Some prior art moisture trap designs utilize a porous, hydrophilic material to separate water vapor from a flow of exhalation. While hydrophilic materials can effectively remove a quantity of condensed moisture from a flow of humid gas, their use in some prior moisture trap designs have introduced other problems. More specifically, hydrophilic materials are porous and include voids. Such prior art moisture tap designs using hydrophilic materials remove moisture from the exhalation by allowing the exhalation to pass in proximity with or through the hydrophilic material. These arrangements can alter the gaseous composition of the exhalation being monitored by allowing gases held in the porous hydrophilic material to become re-entrained with and mix with the flow of exhalation. More specifically, this could be in the form of previously exhaled air or sample gas which had been held in the voids and which is later released into a subsequent stream of exhaled air or sample gas, thereby distorting the gas content of that subsequent stream such that when the stream reaches the sensor, it is not an accurate representation of the patient's condition at that instant. The greater the volume of hydrophilic material exposed to the flow of exhalation, generally the greater volume of gas which can be stored therein and then be available to later contaminate the exhalation. Minimizing the volume of hydrophilic material used in some prior art designs can decrease the amount of such mixing, but can also undesirably decrease the capacity of the moisture trap.

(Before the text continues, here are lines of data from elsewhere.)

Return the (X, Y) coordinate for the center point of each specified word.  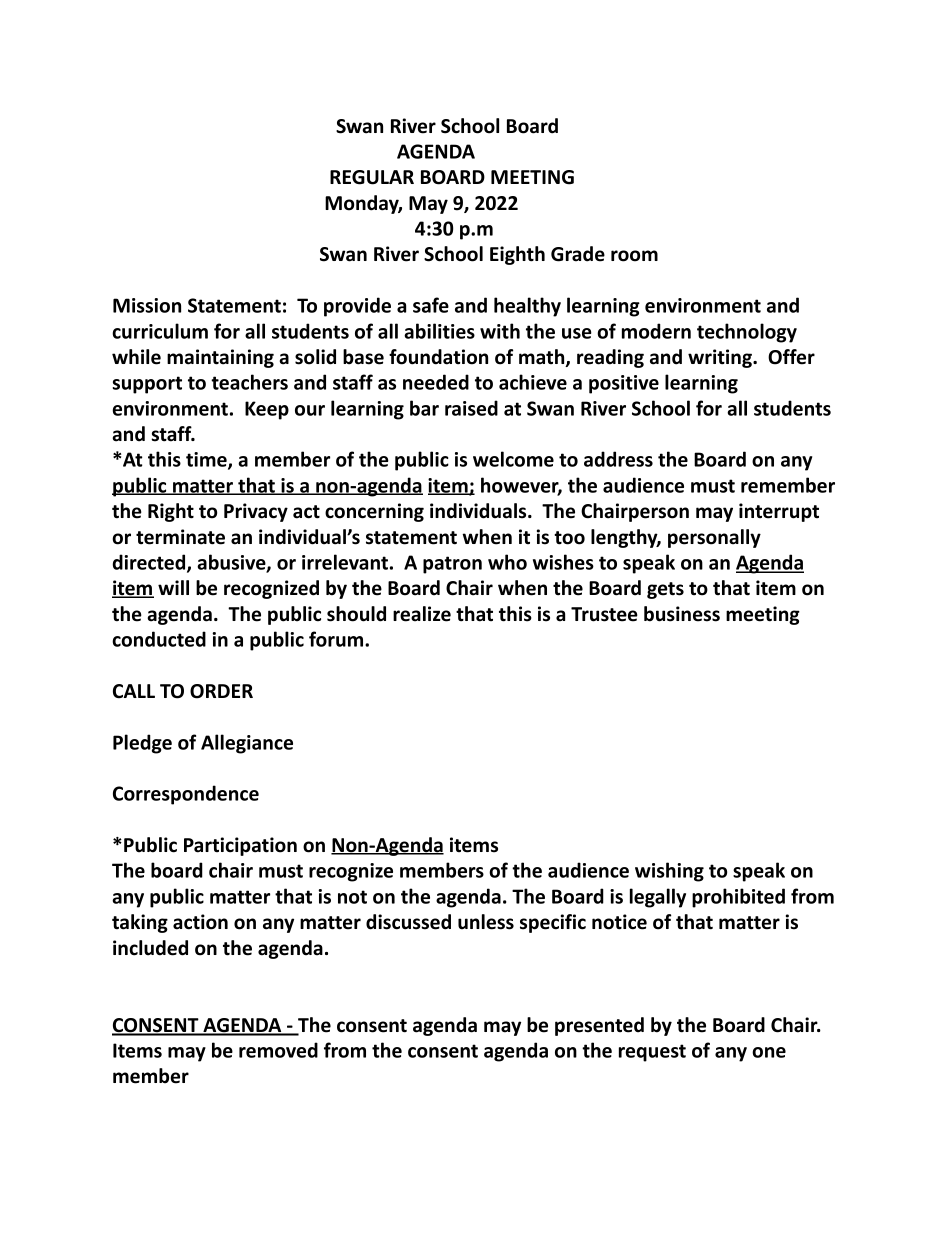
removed (278, 1050)
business (682, 614)
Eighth (517, 255)
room (634, 256)
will (173, 587)
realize (422, 614)
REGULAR (372, 177)
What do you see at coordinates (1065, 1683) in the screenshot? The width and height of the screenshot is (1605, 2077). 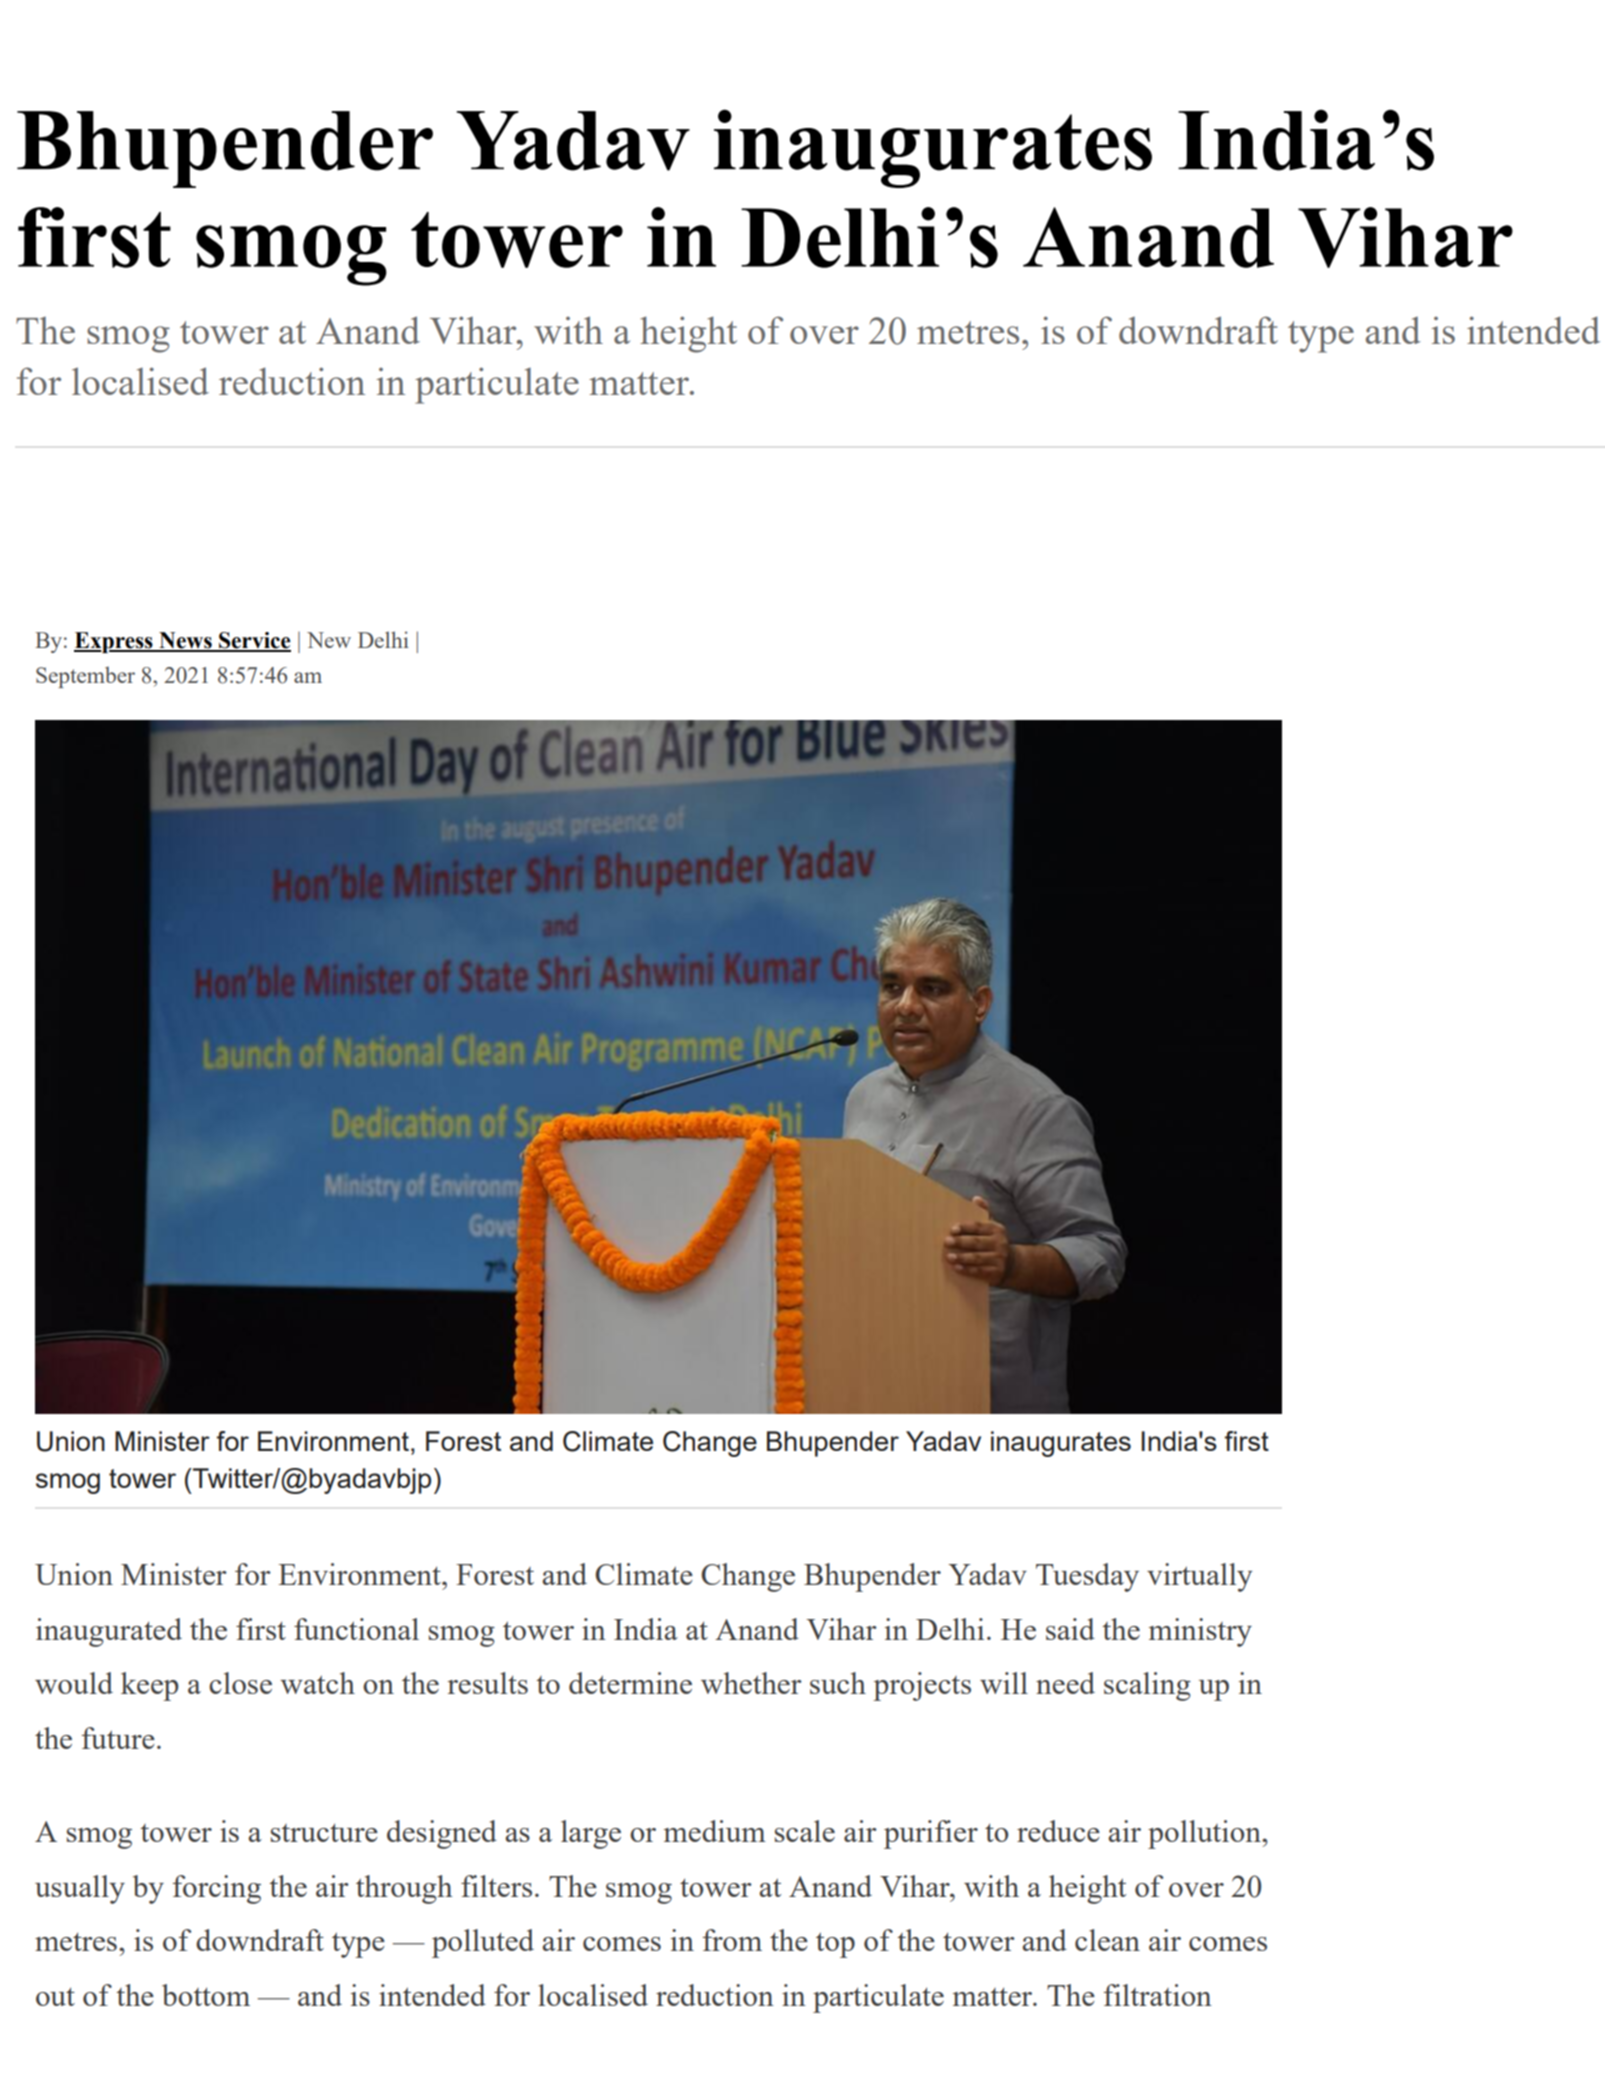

It is an object of the invention to provide a moisture trap for removing condensed moisture from a flow of exhalation without altering the gaseous composition of the exhalation.
It is a further object of the invention to provide a moisture trap having an expanded capacity to absorb condensed moisture from a patient's exhalation which assures that moisture will not pass through the moisture trap and into the sensor thereby protecting the sensor.
Among the more specific objects of this invention is to provide a moisture trap which provides a smooth flow of exhalation from the patient to the sensor in a fluid flow sense, while achieving increased moisture separation and minimizing the possibility of entrainment and contaminants in a given stream of exhalation.
Yet another specific object of this invention is to effectively interrupt the flow of exhalations when the moisture trap becomes saturated and can no longer effectively separate moisture from the exhalation.